American Elephants


Those Unexpected Consequences Keep Turning Up and Spoiling Things! by The Elephant's Child
May 19, 2011, 8:40 pm
Filed under: Capitalism, Economy, Health Care | Tags: , ,

Emergency rooms are expensive. One of the big promises to be found in ObamaCare is that “once everyone has insurance, emergency rooms will no longer be overcrowded, and we will save money on health care.’  Hospital emergency rooms get overcrowded, according to the theory, because people without health insurance have no place else to go.

A new survey from the American College of Emergency Physicians says the real problem isn’t caused by people who don’t have insurance — it’s caused by people who do, but who cannot find a doctor who will treat them.

Ninety-seven percent of ER doctors who responded to the survey said they treat patients daily who have Medicaid (the federal-state program for low income people) but cannot find a doctor who will accept their insurance.  This confirms the experience of Massachusetts, where visits to emergency rooms increased in spite of health care reform, and medical insurance does not guarantee access to medical care.

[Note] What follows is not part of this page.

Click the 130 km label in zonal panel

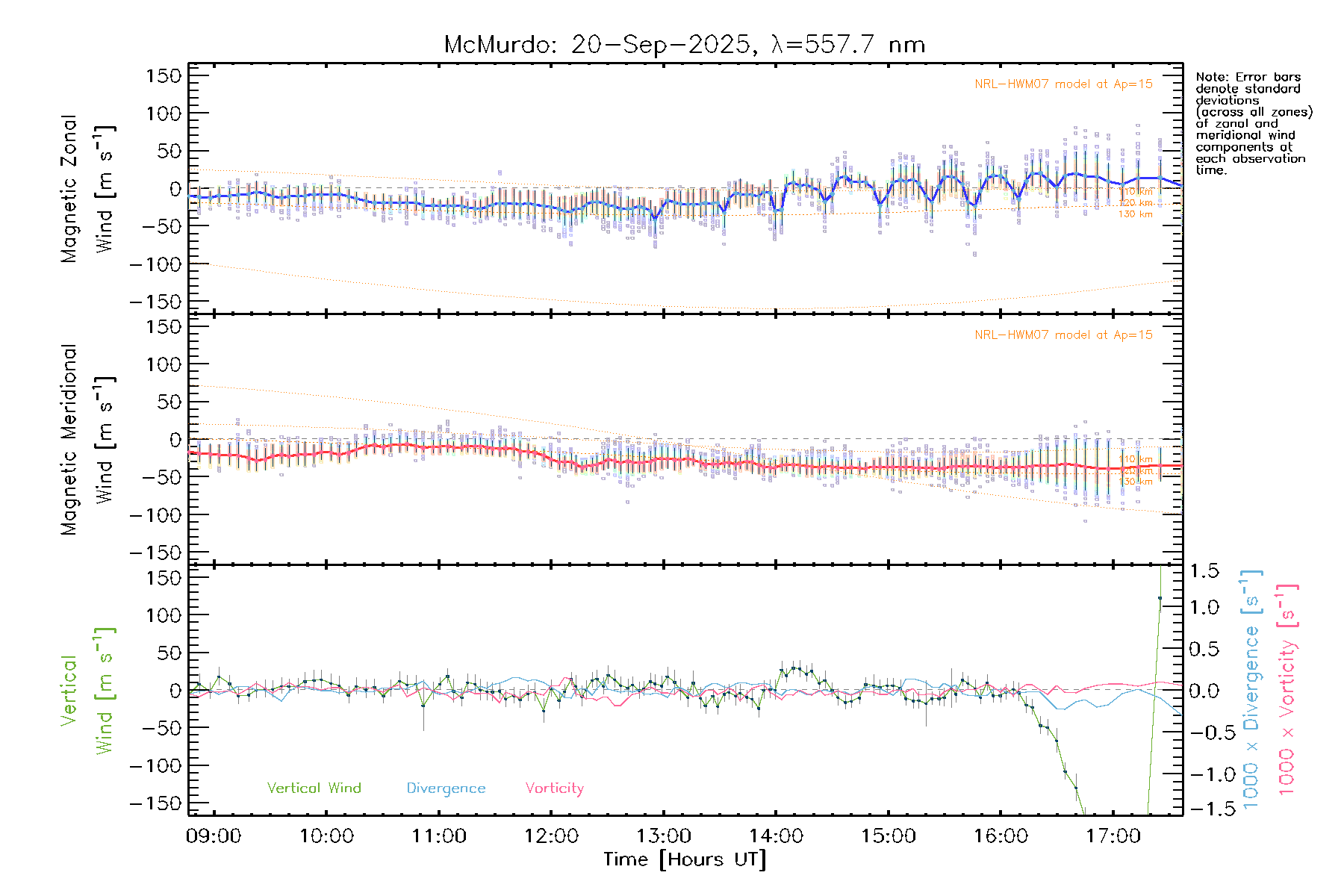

There is already a national shortage of around 45,000 primary care doctors, which is expected to increase to over 150,000. Medical schools and teaching hospitals are not prepared to handle increasingly big numbers potential doctors. Many physicians are expected to retire early when ObamaCare takes effect, and students are looking to other careers instead. Medicine is no longer so attractive.

Massachusetts example believed that by expanding insurance coverage they would reduce the number of emergency room visits.  Instead visits rose 9 percent between 2004 and 2008.  John Goodman, of the National Center for Policy Analysis and a leading health care analyst, estimated that due to the law’s coverage expansion we can expect somewhere between 848,000 to 900,000 additional emergency room visits each year, and cost more than a trillion dollars over the next decade.

For that we’ll get longer wait times for appointments, more crowded emergency rooms — and no guarantee of access to care.